The buzzer sounded to indicate the door was open and she pushed through it but Jim, having been given a severe talking to about lax security by Phillip Redmond, immediately stopped them. ‘Will you sign your visitor in, Miss Claudia,’ he asked a little nervously. He’d known Claudia a long time and recognised the expression clouding her eyes.

‘Visitor?’ She looked around, ignoring Mac. ‘I haven’t got a visitor,’ she said, and began to walk away. Let Mr MacIntyre chew on that, she thought crossly. But Mac grabbed a handful of her expensive silk shirt and ignoring her yelp of outrage, hauled her back to his side.
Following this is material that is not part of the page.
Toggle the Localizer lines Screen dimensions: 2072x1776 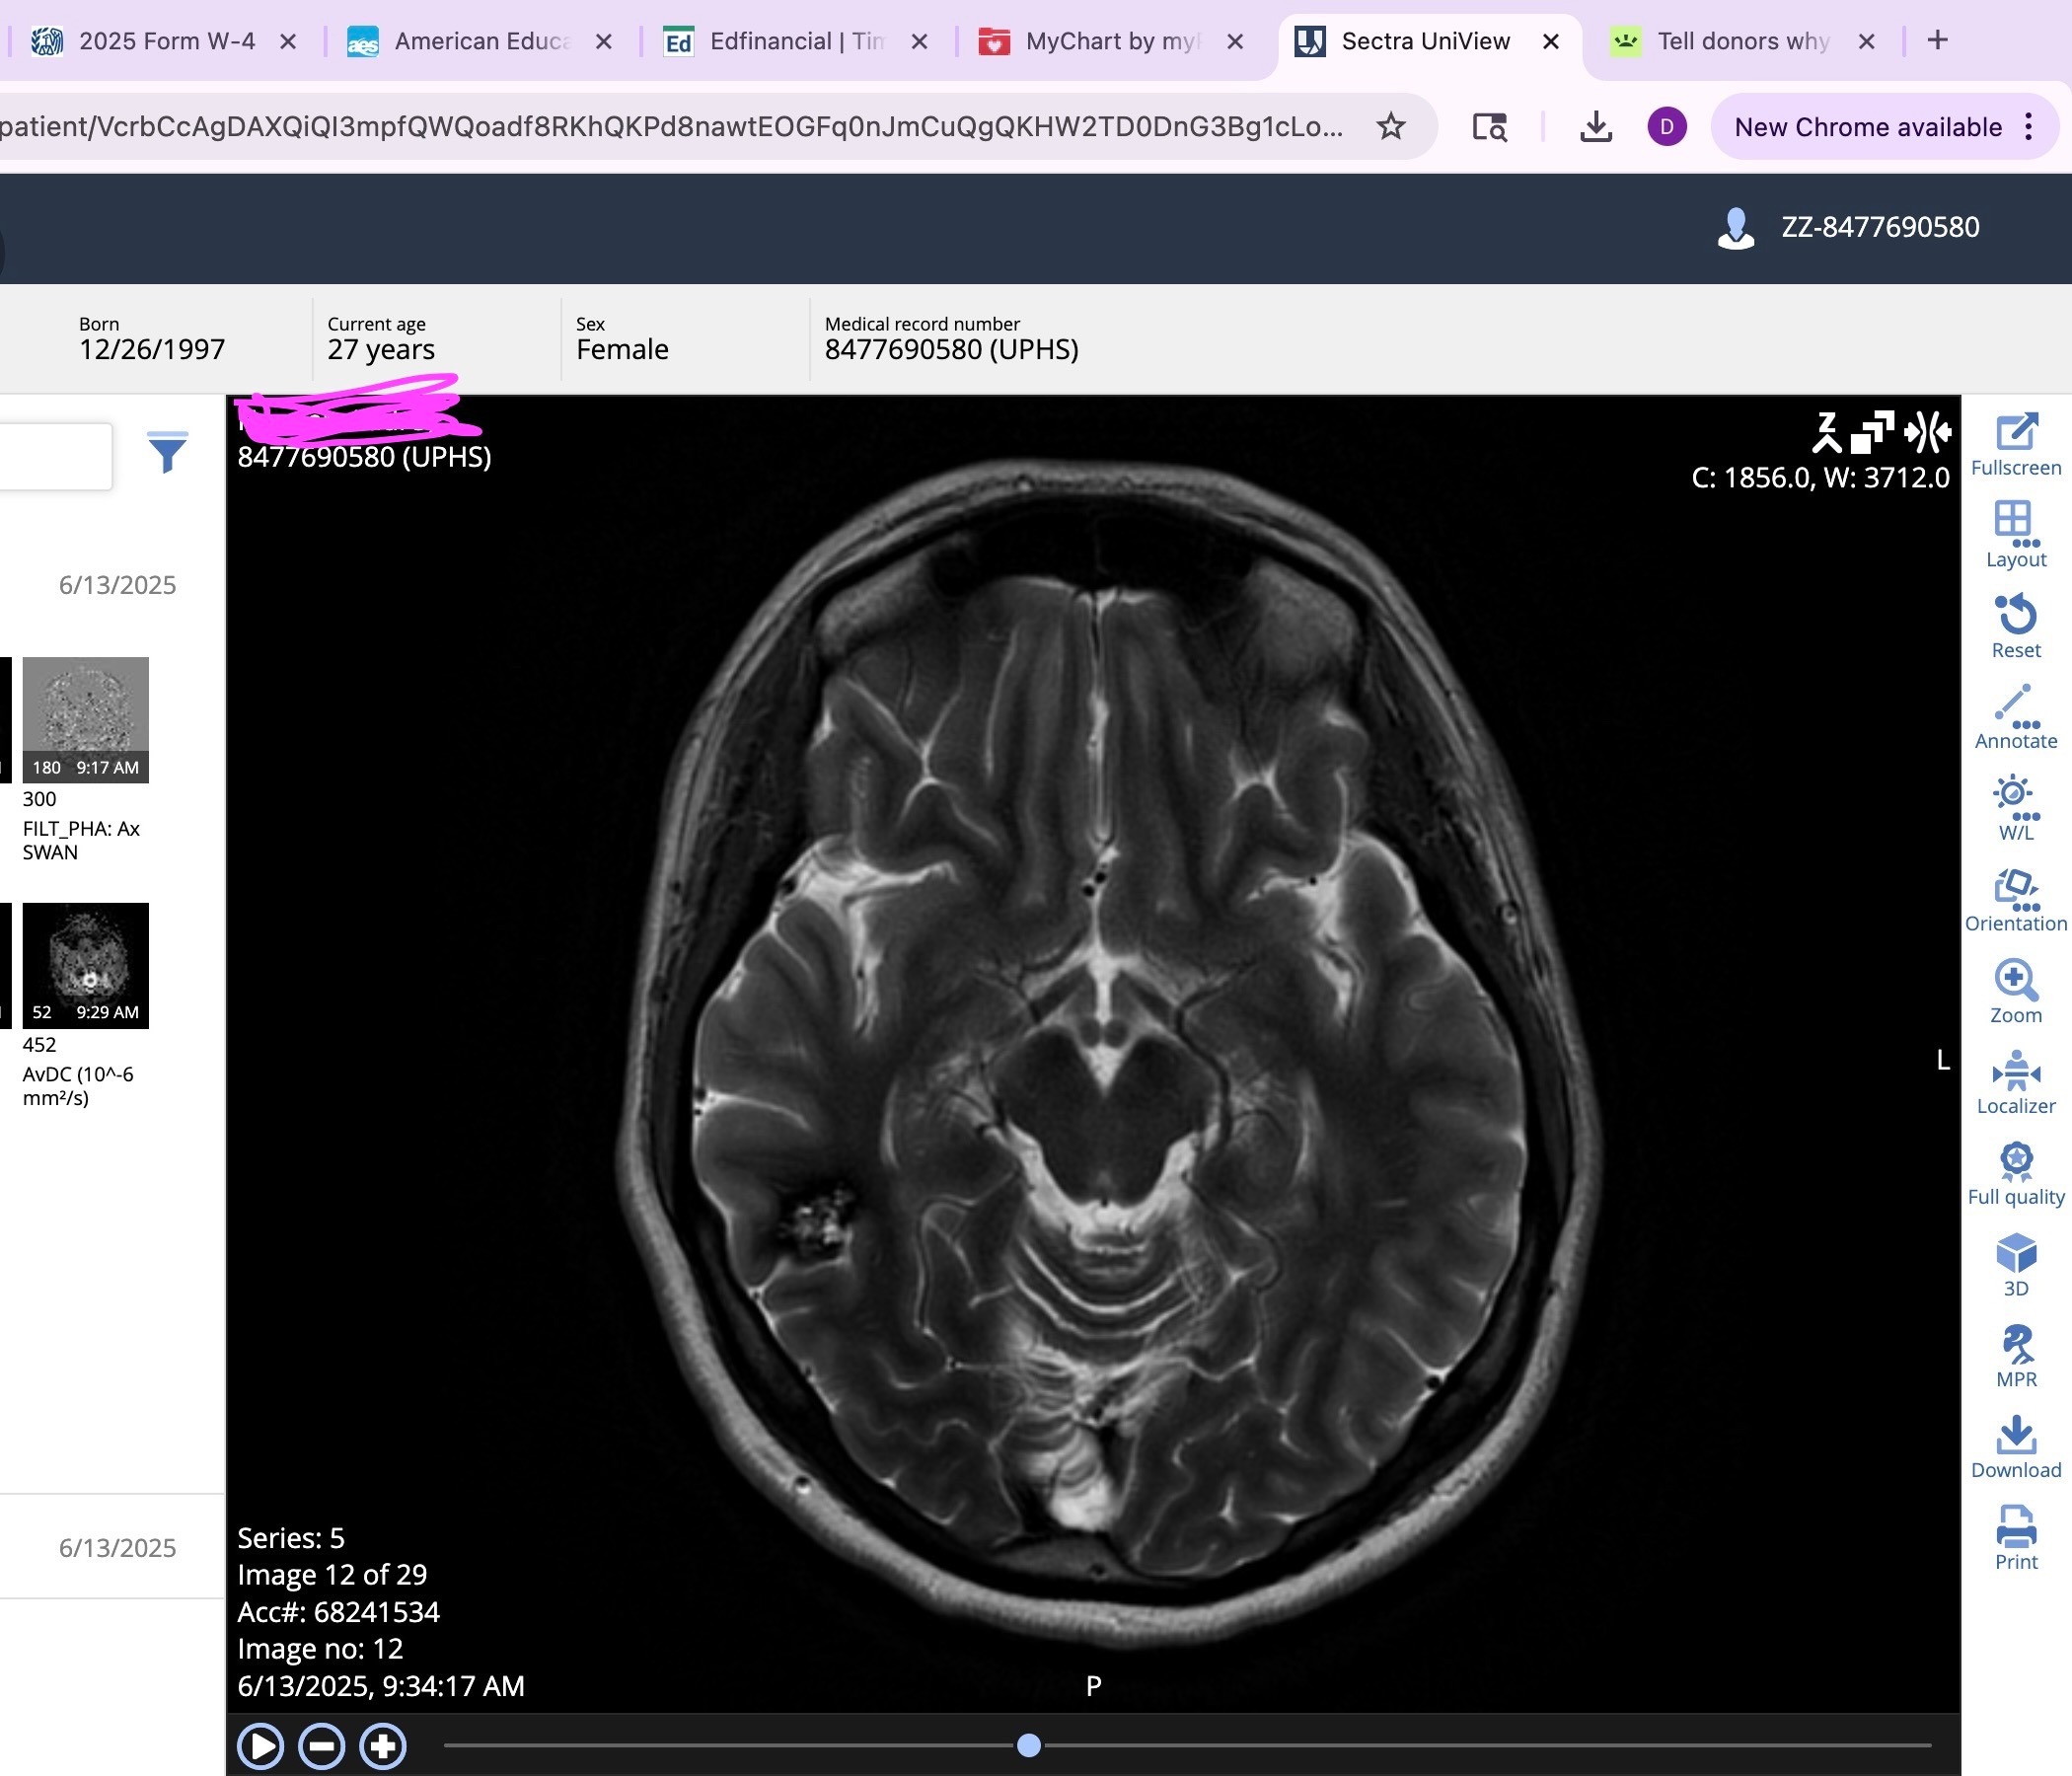pos(2015,1081)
There was a spattering of applause from a group of backstage workmen who were making a meal over moving some boxes that had just been delivered.

‘I thought you were going to behave,’ Mac reminded her.

‘It’s a two-way deal, mister,’ she hissed back. ‘Now get your hands off me.’ There was a snigger from somewhere behind her and she swung around. ‘If you people haven’t got anything useful to do, I suggest you find something. Quickly.’

The men suddenly found the boxes were a great deal easier to move than they had supposed, but as they disappeared into the shadowy recesses of the theatre, Claudia heard one of them say, ‘I’ll give it a week at the most.’

‘Amen to that,’ Claudia murmured softly, but with deeply expressed feeling.

‘You want to bet?’ Mac asked her, and raising his voice and investing it with rich irony he called after the retreating figures, ‘If anyone’s running a book I’ll have a piece of that action.’

Laughter greeted this and the tension broken Mac turned to Jim and offered his hand. ‘Gabriel MacIntyre.’